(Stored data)
###
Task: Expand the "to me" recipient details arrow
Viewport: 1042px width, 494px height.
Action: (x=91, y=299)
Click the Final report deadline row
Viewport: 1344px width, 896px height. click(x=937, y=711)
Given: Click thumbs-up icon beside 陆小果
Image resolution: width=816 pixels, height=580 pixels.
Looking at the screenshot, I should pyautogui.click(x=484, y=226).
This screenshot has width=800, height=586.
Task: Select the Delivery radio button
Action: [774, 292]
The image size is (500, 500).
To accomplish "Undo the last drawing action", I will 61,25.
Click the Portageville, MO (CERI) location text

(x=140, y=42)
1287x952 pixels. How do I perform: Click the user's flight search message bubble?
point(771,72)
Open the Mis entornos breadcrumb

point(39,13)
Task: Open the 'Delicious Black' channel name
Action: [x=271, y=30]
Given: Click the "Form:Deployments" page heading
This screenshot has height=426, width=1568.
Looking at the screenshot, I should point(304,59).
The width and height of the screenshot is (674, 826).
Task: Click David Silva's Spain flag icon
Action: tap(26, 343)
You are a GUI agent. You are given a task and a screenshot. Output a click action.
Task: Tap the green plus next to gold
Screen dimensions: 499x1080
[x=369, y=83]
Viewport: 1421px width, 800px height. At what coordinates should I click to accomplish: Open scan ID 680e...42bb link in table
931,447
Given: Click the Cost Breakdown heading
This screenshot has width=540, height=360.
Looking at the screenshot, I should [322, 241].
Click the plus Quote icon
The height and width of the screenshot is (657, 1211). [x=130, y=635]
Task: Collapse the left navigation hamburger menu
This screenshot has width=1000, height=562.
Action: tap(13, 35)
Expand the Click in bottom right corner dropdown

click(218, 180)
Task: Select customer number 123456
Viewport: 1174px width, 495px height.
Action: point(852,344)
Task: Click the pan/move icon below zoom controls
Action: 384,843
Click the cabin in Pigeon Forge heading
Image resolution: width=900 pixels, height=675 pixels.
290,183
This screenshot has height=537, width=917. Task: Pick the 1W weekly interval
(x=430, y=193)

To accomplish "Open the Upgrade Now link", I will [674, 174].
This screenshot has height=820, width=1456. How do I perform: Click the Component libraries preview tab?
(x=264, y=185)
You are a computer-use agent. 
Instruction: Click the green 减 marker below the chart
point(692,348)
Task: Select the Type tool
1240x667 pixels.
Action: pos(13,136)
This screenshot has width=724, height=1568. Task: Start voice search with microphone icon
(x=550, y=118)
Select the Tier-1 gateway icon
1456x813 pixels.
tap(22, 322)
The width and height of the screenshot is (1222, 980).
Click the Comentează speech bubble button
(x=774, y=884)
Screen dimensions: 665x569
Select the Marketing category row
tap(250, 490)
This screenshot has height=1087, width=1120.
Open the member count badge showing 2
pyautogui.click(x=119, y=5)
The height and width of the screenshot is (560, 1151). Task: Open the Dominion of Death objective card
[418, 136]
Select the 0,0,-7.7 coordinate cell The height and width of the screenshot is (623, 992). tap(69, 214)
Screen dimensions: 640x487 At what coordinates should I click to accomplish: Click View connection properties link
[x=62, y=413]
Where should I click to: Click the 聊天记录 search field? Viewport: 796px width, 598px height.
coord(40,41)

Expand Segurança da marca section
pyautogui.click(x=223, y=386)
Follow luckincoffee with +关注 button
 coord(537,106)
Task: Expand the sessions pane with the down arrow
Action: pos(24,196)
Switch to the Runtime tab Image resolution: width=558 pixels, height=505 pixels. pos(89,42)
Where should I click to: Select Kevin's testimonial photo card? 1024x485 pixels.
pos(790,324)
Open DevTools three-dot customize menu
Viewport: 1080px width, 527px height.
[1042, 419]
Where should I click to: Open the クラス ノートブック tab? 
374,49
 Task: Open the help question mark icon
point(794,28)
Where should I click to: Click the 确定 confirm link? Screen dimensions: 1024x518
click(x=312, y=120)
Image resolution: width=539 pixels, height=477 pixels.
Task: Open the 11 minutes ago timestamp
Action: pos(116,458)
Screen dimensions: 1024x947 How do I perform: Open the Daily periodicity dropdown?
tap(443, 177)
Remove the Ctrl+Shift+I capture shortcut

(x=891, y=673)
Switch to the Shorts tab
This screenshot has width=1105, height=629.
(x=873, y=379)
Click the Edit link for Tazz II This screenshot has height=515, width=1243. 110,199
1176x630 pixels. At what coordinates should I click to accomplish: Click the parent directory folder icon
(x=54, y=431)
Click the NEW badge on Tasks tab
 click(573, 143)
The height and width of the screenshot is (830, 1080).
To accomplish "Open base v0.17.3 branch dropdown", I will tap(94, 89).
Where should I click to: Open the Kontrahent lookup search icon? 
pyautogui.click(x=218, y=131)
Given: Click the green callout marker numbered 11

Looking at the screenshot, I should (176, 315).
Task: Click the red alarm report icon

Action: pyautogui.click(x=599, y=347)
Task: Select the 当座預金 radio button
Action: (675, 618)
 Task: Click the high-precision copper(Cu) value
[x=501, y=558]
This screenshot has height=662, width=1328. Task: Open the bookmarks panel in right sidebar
###
=== EXERCISE BRIEF ===
Your output should consist solely of the lines from the beginning of the entries through the line containing "Click the cabin in Pigeon Forge heading", reproduced exactly.

=== SOLUTION ===
Task: Expand the "to me" recipient details arrow
Viewport: 1042px width, 494px height.
Action: (x=91, y=299)
Click the Final report deadline row
Viewport: 1344px width, 896px height. click(x=937, y=711)
Given: Click thumbs-up icon beside 陆小果
Image resolution: width=816 pixels, height=580 pixels.
Looking at the screenshot, I should pyautogui.click(x=484, y=226).
This screenshot has width=800, height=586.
Task: Select the Delivery radio button
Action: [774, 292]
The image size is (500, 500).
To accomplish "Undo the last drawing action", I will 61,25.
Click the Portageville, MO (CERI) location text

(x=140, y=42)
1287x952 pixels. How do I perform: Click the user's flight search message bubble?
point(771,72)
Open the Mis entornos breadcrumb

point(39,13)
Task: Open the 'Delicious Black' channel name
Action: [x=271, y=30]
Given: Click the "Form:Deployments" page heading
This screenshot has height=426, width=1568.
Looking at the screenshot, I should point(304,59).
The width and height of the screenshot is (674, 826).
Task: Click David Silva's Spain flag icon
Action: tap(26, 343)
You are a GUI agent. You are given a task and a screenshot. Output a click action.
Task: Tap the green plus next to gold
Screen dimensions: 499x1080
[x=369, y=83]
Viewport: 1421px width, 800px height. At what coordinates should I click to accomplish: Open scan ID 680e...42bb link in table
931,447
Given: Click the Cost Breakdown heading
This screenshot has width=540, height=360.
Looking at the screenshot, I should [322, 241].
Click the plus Quote icon
The height and width of the screenshot is (657, 1211). [x=130, y=635]
Task: Collapse the left navigation hamburger menu
This screenshot has width=1000, height=562.
Action: tap(13, 35)
Expand the Click in bottom right corner dropdown

click(218, 180)
Task: Select customer number 123456
Viewport: 1174px width, 495px height.
Action: point(852,344)
Task: Click the pan/move icon below zoom controls
Action: 384,843
Click the cabin in Pigeon Forge heading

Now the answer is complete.